You are a White Sox fan and you have a chip on your shoulder, just like Kenny usually does, because the White Sox won the whole thing and brought a parade to downtown that crisp October afternoon, and more than half the city just didn't give a damn. It was as if the Red Sox won.

And you feed off that disrespect, even though "Da Mare" is a Sox fan and President Obama is a Sox fan and the only leader of the free world to have a summer home on the South Side of Chicago.

But it all comes back to respect and that other team in town. The Cubs get the celebrities to come to their games and bellow out "Take Me Out to the Ballgame" and gab about how great Wrigley is, and how real baseball is played on the North Side, just because that stadium has some plants on the walls, an old scoreboard with no replays and a bunch of bars flanking its expanse.

But then you think about this: The Sox have Obama, Daley and the late, great Bernie Mac. The Cubs have Rod Blagojevich, George Will and Jim Belushi.

And you know that while everyone is all about the North Side nowadays, the South Side birthed Chicago's intellectual heart and its musical soul. The South Side has jazz and the University of Chicago, Saul Bellow and Richard Wright, Upton Sinclair's "Jungle" and Jesse Jackson's Rainbow PUSH, Kanye West and Muddy Waters. The South Side is the proving ground of the Daleys and the atom bomb.

But you know that's just history.

The Sox century

You are a White Sox fan.

You probably weren't there when Paulie hit that grand slam, or when A.J. deked the entire Angels team, from Josh Paul to Gene Autry. You probably couldn't afford a ticket. But you felt it, didn't you? The South Side was back.

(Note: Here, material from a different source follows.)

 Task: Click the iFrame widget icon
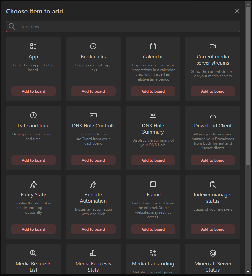point(153,184)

And after two down years -- and really what's two years when it took 88 to win one -- you came alive again during that week last fall. You got tickets and you wore black, like Johnny Cash in concert. You willed the team to win, didn't you? You were a part of it.

You are a White Sox fan, and it's better to love something and feel pain sometimes, because you were rewarded once and you never know when fate will smile on your hard-core, tattooed arm once again.

One thing's for sure, only one baseball team has won it all this century in the great city of Chicago.

You are a White Sox fan, and you know the score.